[Data section — start]

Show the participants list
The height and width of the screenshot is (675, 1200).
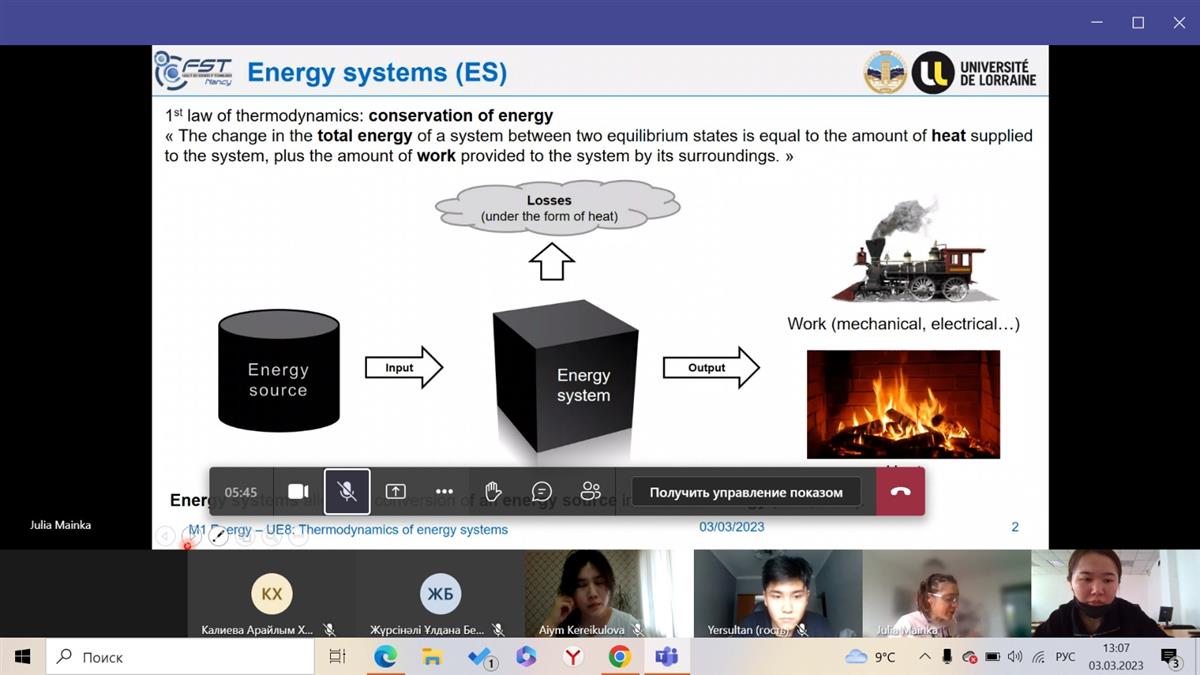click(x=591, y=492)
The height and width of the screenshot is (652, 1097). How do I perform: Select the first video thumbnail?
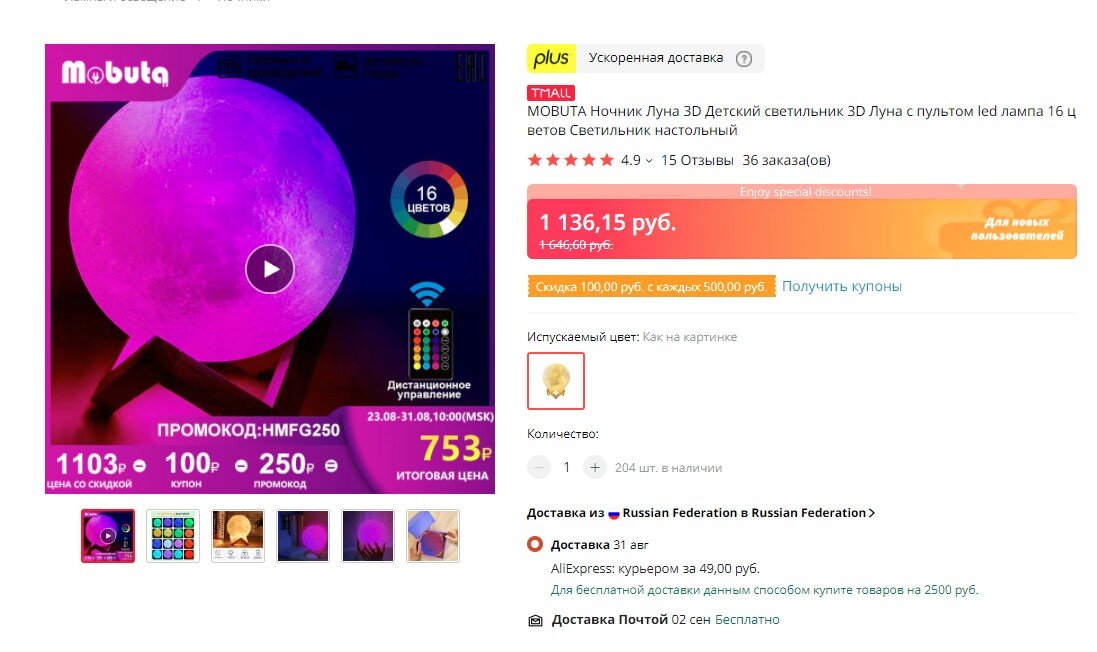[108, 536]
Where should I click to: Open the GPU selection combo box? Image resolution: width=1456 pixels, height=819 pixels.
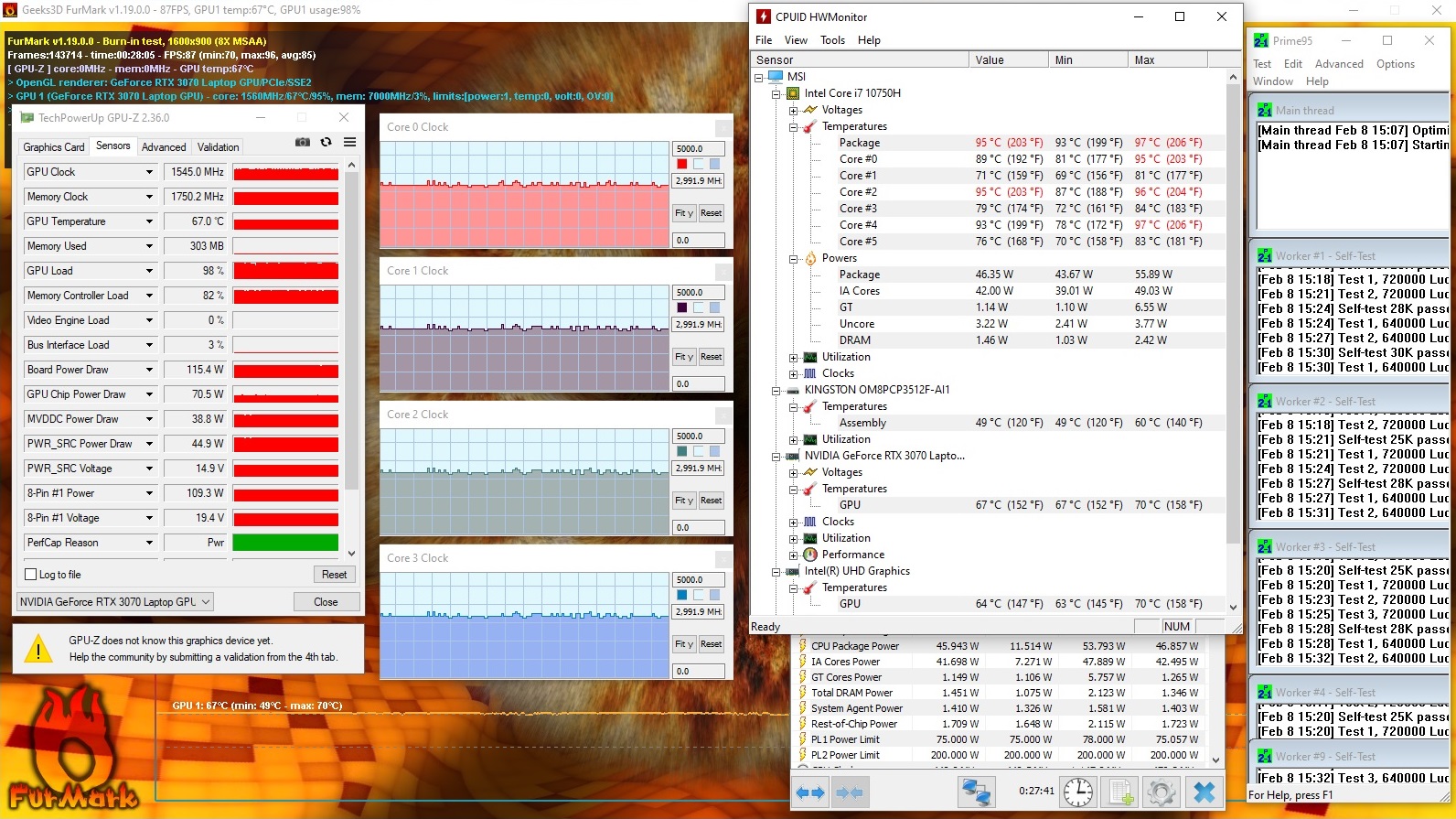pos(115,602)
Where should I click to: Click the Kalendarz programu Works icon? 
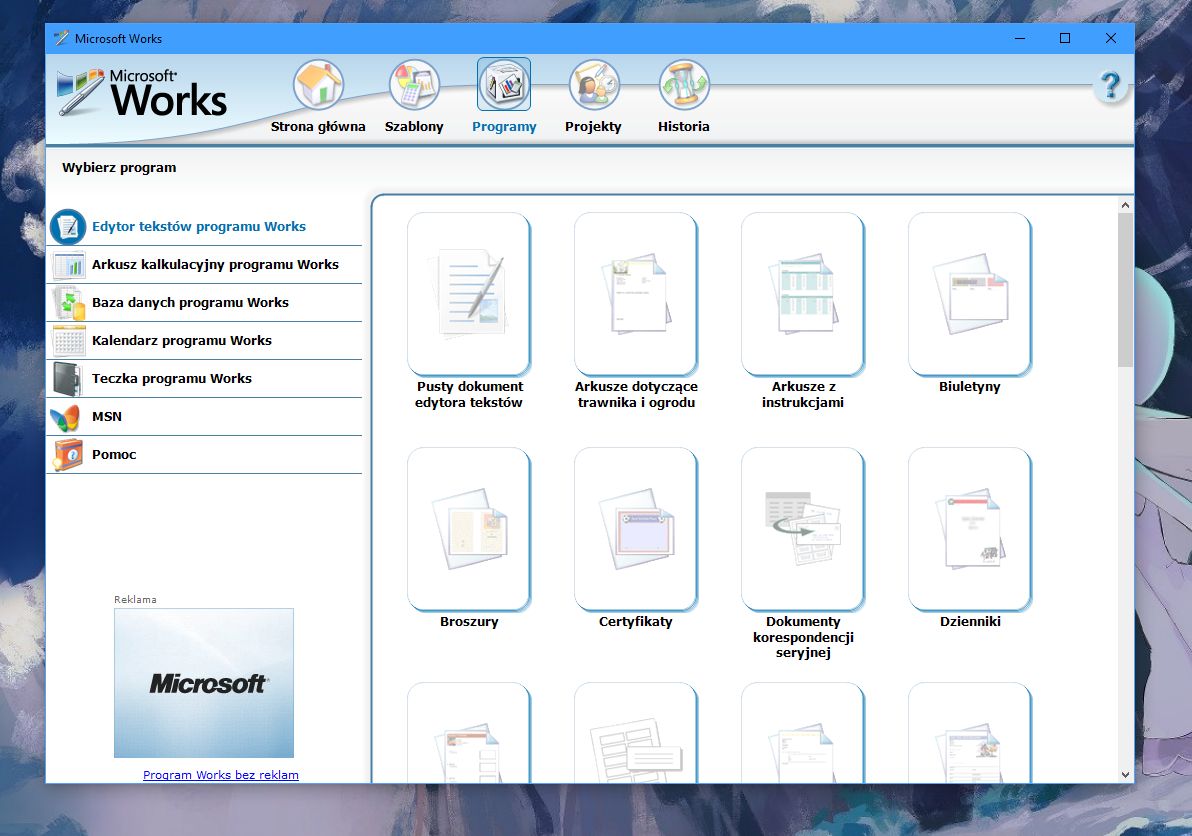click(67, 341)
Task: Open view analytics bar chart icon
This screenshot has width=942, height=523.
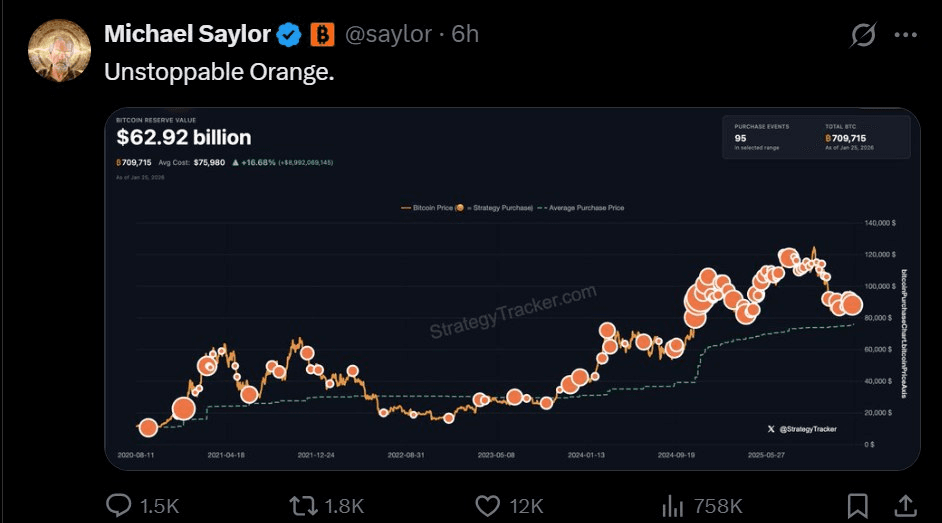Action: (673, 505)
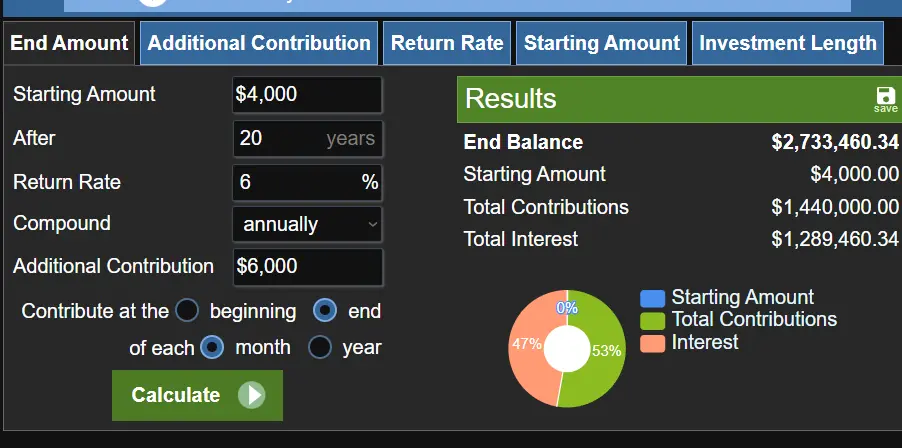The width and height of the screenshot is (902, 448).
Task: Select the Investment Length tab
Action: point(788,43)
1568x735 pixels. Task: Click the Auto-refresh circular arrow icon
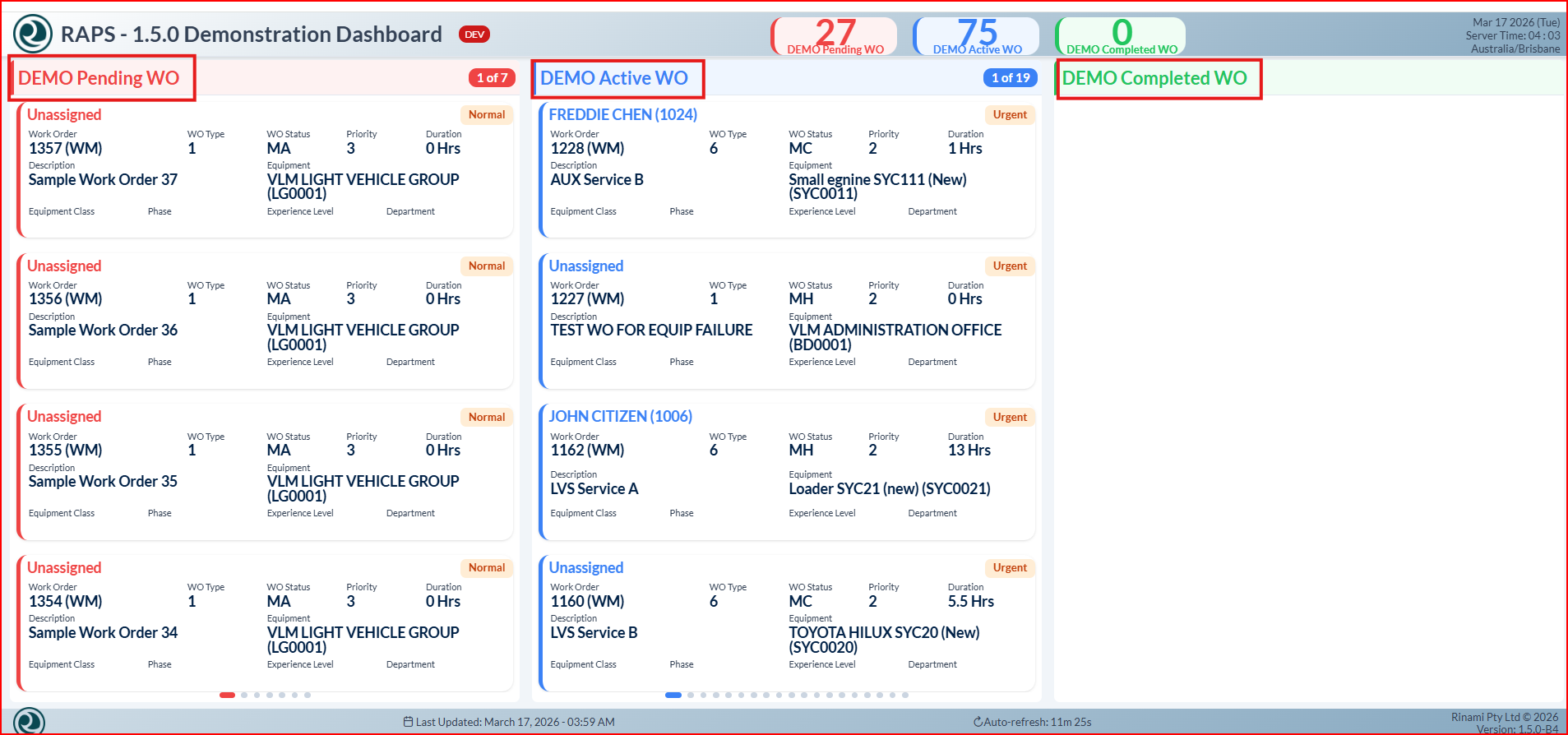click(x=978, y=722)
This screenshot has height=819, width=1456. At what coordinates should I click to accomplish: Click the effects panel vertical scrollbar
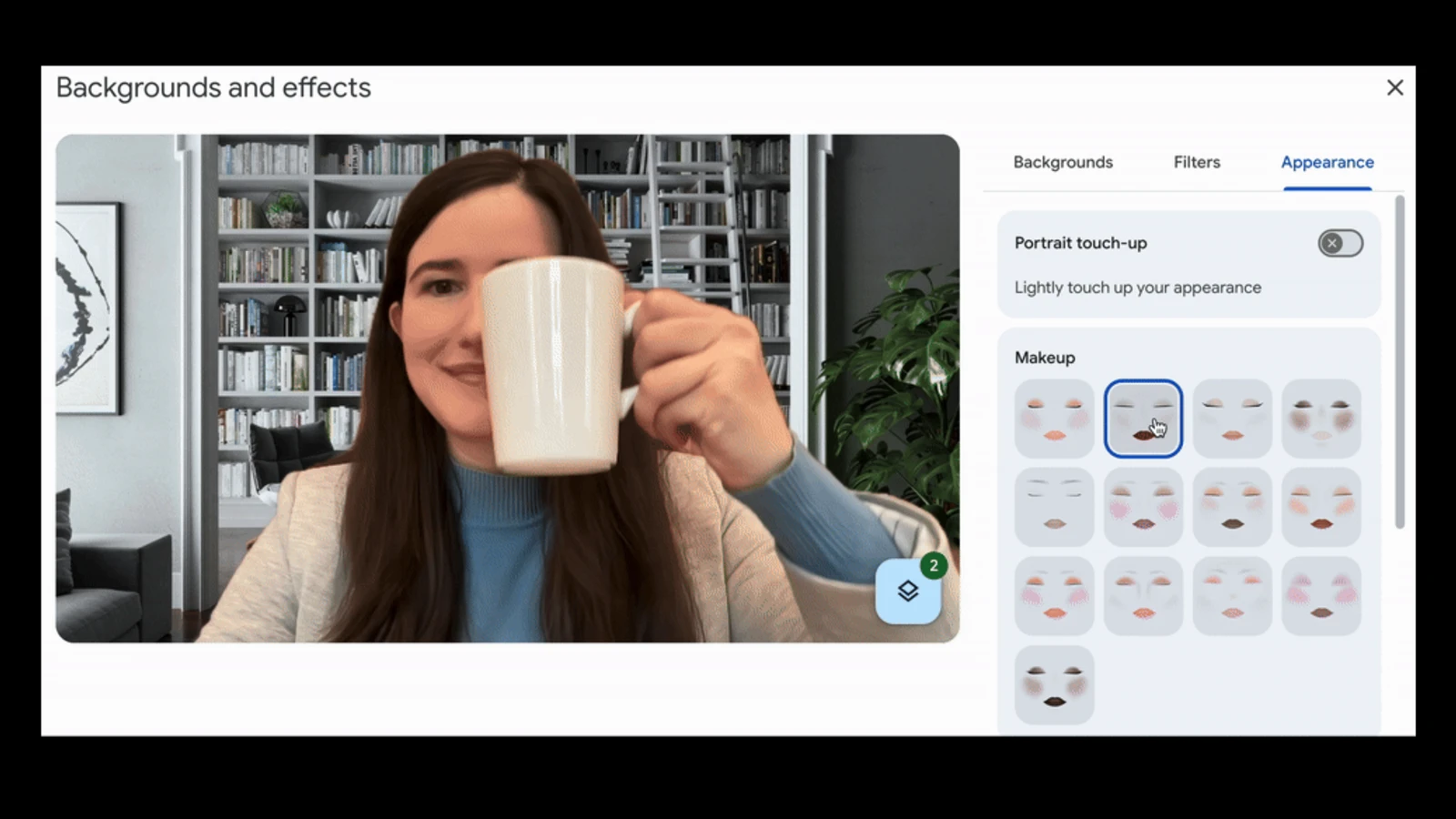[x=1400, y=364]
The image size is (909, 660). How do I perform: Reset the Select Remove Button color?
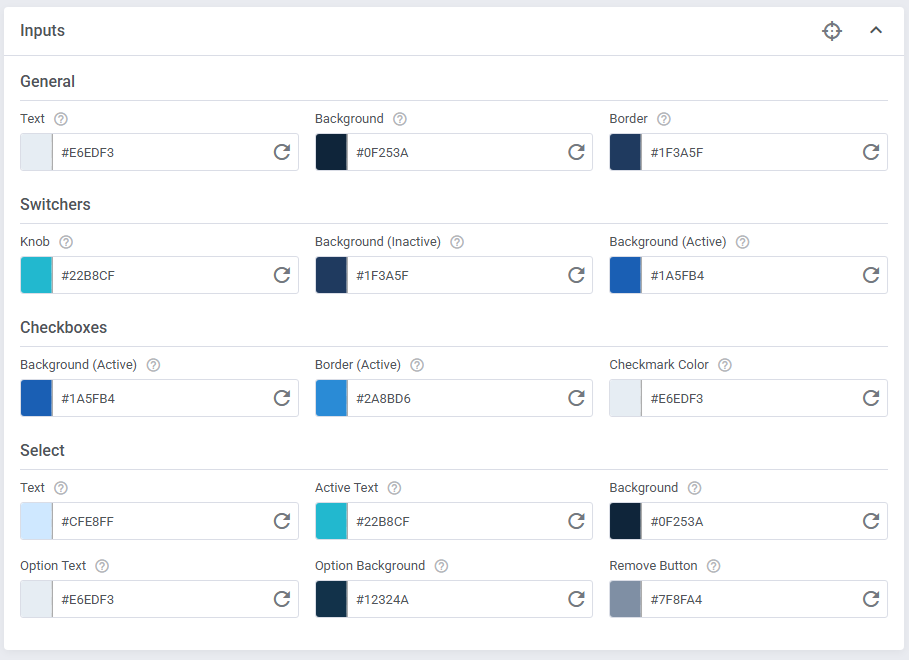click(871, 599)
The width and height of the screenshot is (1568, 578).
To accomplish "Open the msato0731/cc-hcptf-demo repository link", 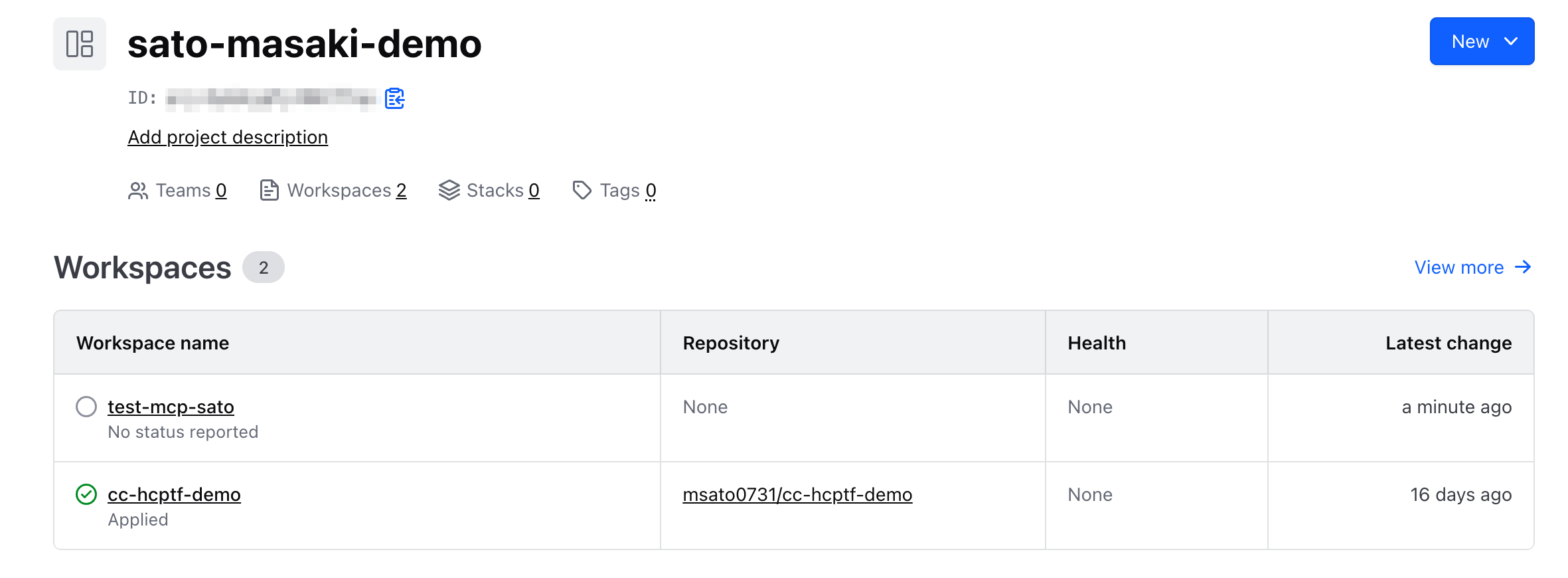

[Data section — finish]

▶ **Required action**
Everything between and including the line above containing "Where should I click to: Open" and the line containing "Task: Open view analytics bar chart icon" should be reproduced exactly, with pictures excluded.

▶ **Answer to this problem**
Where should I click to: Open the GPU selection combo box? Image resolution: width=1456 pixels, height=819 pixels.
pos(115,602)
Where should I click to: Click the Kalendarz programu Works icon? 
click(67, 341)
Task: Open view analytics bar chart icon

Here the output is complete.